◆ SELECTED TEXT
Ancestral cartography harbors the deepest spirituality. The antigales are part of the community’s territory, the place where culture and life have developed since time immemorial. Those who make up today’s communities, especially young people and children, walk in the footsteps of their ancestors, retracing history with their bodies, so that the past is present and is future as well. The territory welcomes the spirits of their ancestors, but also the ” powers” of the watersheds, ravines, lagoons, hills, rivers, churquis, cardones, molles, archas, garrochas, jarillas, sinquis, suris, foxes, vicuñas, quirquinchos, tarucas, vizcacheras owls, etc.[1] All these turn the territory into a living being, which we must respect and protect.
The Integration of the Tastil Sacred Sites into Archaeological Projects
The magnitude of the Tastil ancient city attracted the attention of researchers at the beginning of the 20th century. The first known work on the “ruins” is Antiquites de la region andine de la Republique Argentine et du desert d’Atacama (Paris, 1908) by the Swedish archaeologist Eric Boman. Although the most exhaustive research was carried out between 1967 and 1973 by Eduardo Cigliano, professor at the Universidad Nacional of La Plata, Buenos Aires, with a vast multidisciplinary team. The studies of the archaeologist Rodolfo Raffino in 1990 also stand out. In line with this work, in 1975, the Santa Rosa de Tastil Site Museum was inaugurated and, in 1997, the ancestral city was declared a National Historic Monument. It is currently part of the “Qhapaq Ñan Project: Andean Road System,”[1] a project that seeks to investigate and conserve this 30,000-kilometer network of ancestral roads that extends through Colombia, Ecuador, Peru, Bolivia, Chile, and Argentina.

◆ MATERIAL

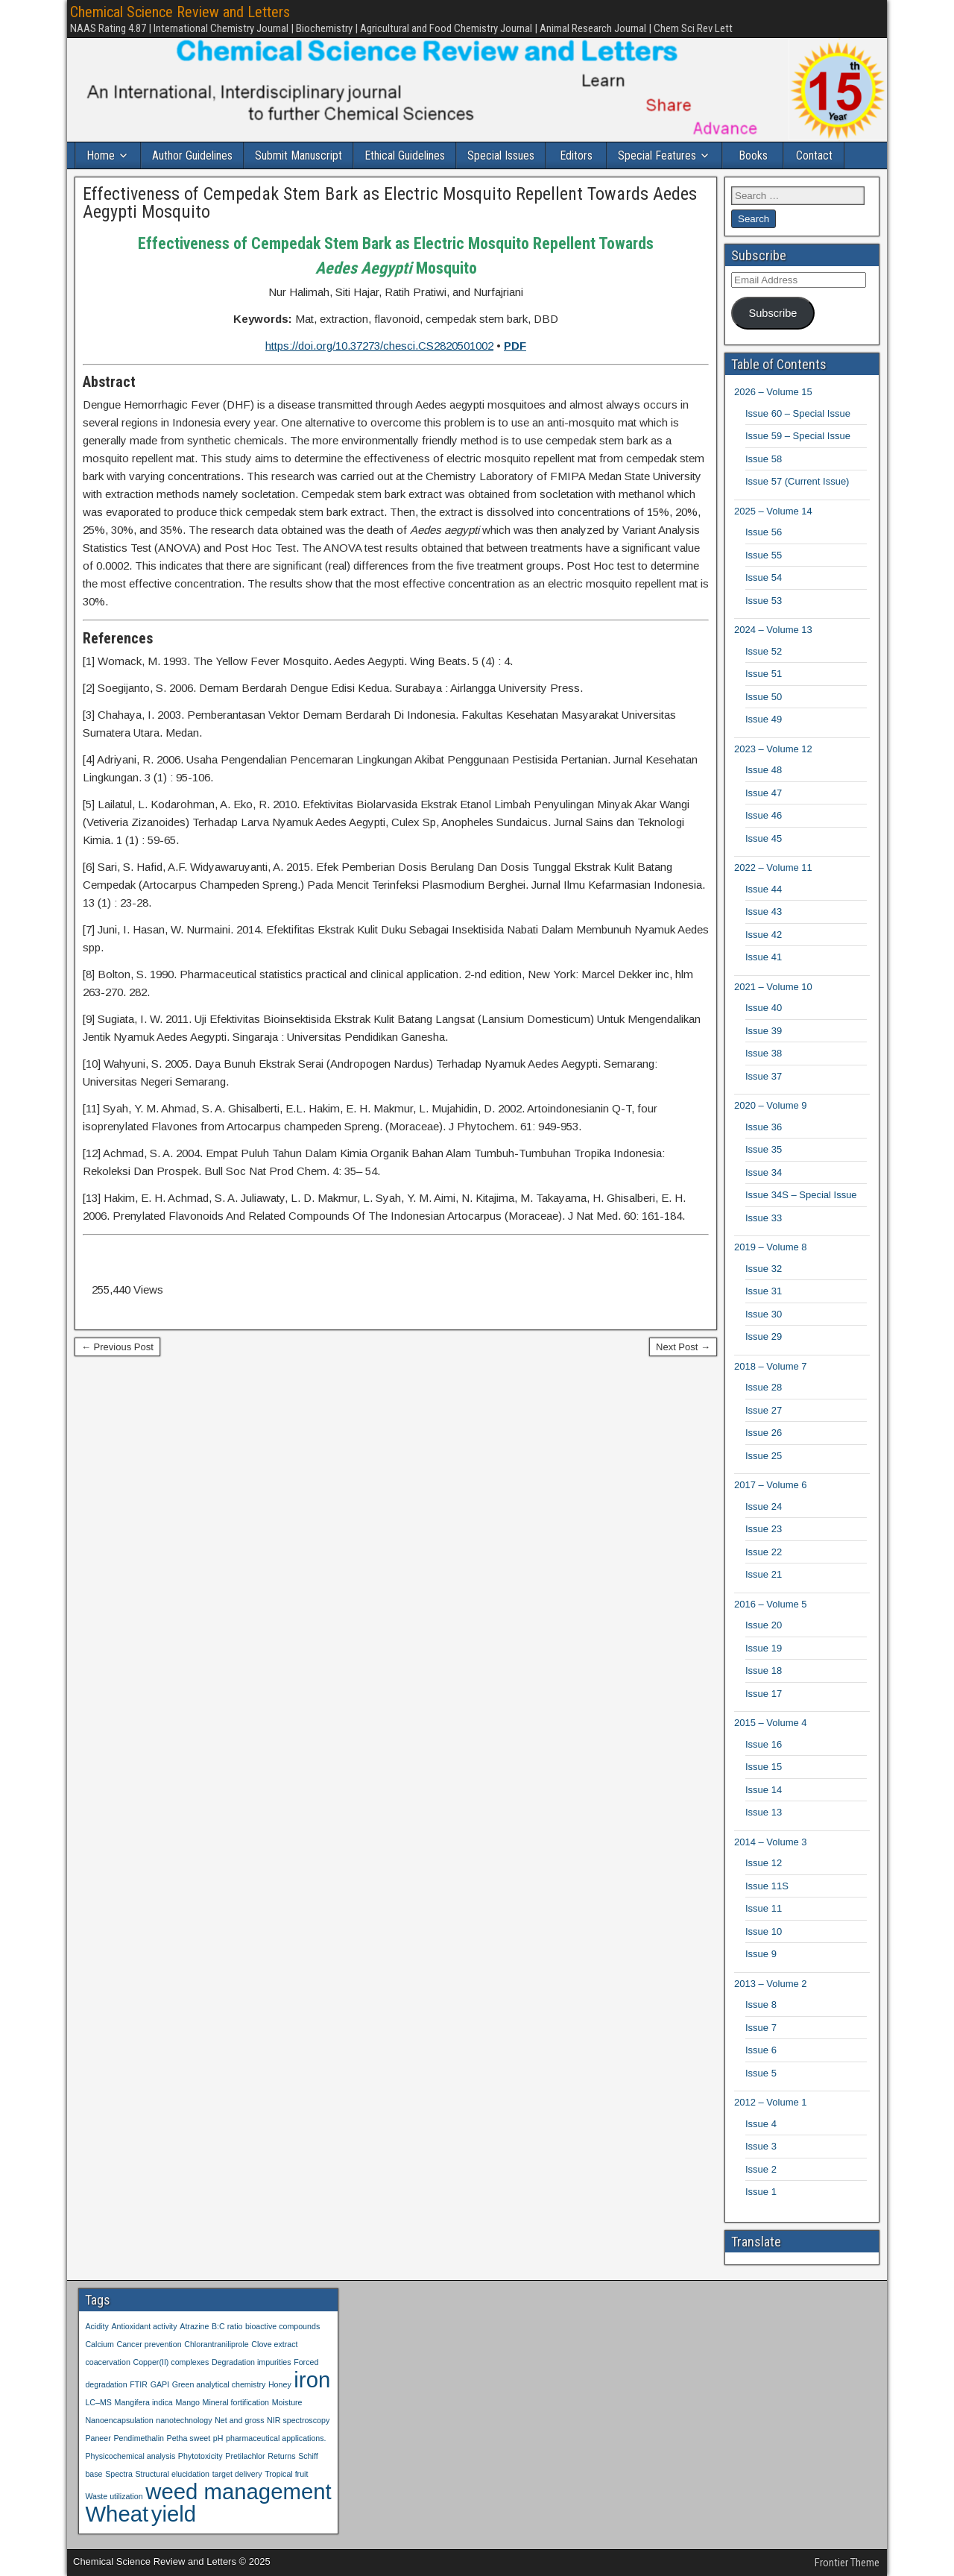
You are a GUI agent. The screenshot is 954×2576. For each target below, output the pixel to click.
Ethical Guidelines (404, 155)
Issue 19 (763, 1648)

◆ EXERCISE SET
(1) Translate this sentence from the passage on the Tastil sacred sites into Spanish: "The studies of the archaeologist Rodolfo Raffino in 1990 also stand out."
(2) From the passage on the Tastil sacred sites, transcribe the text from "Ancestral cartography harbors" to "respect and protect.".

◆ SOLUTIONS
(1) También se destacan los estudios del arqueólogo Rodolfo Raffino en 1990.

(2)
Ancestral cartography harbors the deepest spirituality. The antigales are part of the community’s territory, the place where culture and life have developed since time immemorial. Those who make up today’s communities, especially young people and children, walk in the footsteps of their ancestors, retracing history with their bodies, so that the past is present and is future as well. The territory welcomes the spirits of their ancestors, but also the ” powers” of the watersheds, ravines, lagoons, hills, rivers, churquis, cardones, molles, archas, garrochas, jarillas, sinquis, suris, foxes, vicuñas, quirquinchos, tarucas, vizcacheras owls, etc.[1] All these turn the territory into a living being, which we must respect and protect.